What then did Hamid gain from putting on wife the entire responsibility of his “regaining trust”?
As Corey Allan alluded to, too often people use a single incident of hurt or betrayal as a means to control their spouse or the relationship itself…until they ultimately destroy the very thing they hoped to rebuild.
Can You Stand the Rain?
If we continue to think of trust in marriage as a guarantee given from one human to another, the idea that trust is the foundation of a relationship can destroy our marriages. This is because a foundation established on a spouse’s guarantee can be destroyed by a single incident. And as the example of Hamid shows, our “justified” blame of the one responsible can lead to mental illness, abuse, and losing someone we love.

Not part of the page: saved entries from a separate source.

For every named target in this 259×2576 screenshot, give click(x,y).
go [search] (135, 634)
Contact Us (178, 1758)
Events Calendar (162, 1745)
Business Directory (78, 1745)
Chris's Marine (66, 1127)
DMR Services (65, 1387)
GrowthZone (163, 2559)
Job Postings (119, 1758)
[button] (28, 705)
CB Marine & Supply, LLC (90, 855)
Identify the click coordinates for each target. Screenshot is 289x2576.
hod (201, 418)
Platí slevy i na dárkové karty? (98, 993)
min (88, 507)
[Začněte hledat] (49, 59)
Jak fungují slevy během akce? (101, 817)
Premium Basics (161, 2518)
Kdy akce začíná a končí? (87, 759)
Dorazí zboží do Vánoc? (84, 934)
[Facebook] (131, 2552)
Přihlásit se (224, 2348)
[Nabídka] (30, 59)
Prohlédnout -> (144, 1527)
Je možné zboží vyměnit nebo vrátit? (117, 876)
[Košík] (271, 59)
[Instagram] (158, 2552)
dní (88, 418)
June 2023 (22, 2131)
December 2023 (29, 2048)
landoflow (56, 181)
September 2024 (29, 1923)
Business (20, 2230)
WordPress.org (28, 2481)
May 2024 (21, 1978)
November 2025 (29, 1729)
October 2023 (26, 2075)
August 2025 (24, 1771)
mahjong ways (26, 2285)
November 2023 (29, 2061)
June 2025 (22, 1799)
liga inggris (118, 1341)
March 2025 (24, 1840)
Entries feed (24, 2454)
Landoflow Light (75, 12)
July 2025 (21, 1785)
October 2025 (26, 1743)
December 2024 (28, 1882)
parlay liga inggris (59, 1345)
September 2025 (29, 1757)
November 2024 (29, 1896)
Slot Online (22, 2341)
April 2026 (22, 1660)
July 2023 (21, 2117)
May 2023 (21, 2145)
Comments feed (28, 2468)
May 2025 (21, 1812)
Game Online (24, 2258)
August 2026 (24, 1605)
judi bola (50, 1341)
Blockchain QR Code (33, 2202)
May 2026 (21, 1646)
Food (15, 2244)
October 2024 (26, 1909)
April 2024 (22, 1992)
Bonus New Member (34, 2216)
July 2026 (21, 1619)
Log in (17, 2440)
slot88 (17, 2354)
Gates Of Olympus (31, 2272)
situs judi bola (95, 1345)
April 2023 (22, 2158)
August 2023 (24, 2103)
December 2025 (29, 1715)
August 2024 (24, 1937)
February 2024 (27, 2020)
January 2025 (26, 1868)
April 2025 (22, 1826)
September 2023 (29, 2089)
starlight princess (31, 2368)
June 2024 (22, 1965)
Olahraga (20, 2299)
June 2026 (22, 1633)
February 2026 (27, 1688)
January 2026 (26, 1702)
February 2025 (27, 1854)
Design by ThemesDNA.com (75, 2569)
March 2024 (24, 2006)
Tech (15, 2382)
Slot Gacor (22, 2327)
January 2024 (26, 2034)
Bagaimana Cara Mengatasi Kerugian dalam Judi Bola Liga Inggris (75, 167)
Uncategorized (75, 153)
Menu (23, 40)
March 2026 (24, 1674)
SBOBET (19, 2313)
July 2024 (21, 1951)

Nevertheless, we are not completely off-track when we think of trust as the foundation of a marriage. In fact, we’re not completely wrong to imagine we deserve a guarantee of it also.
But our mistake is in where we look for this guarantee.
How did they stay married so long? What is their secret?
Well, the answer to a lasting marriage is not such a secret after all. Even popular singers know it:
Sunny days, everybody loves them.
Tell me, baby, can you stand the rain?
And you “stand the rain” by placing your trust in a higher power…
“If they wish for peace, Allah will cause their reconciliation.”
And in these words is the guarantee of a marriage’s firm foundation…if your trust is in the One who revealed them.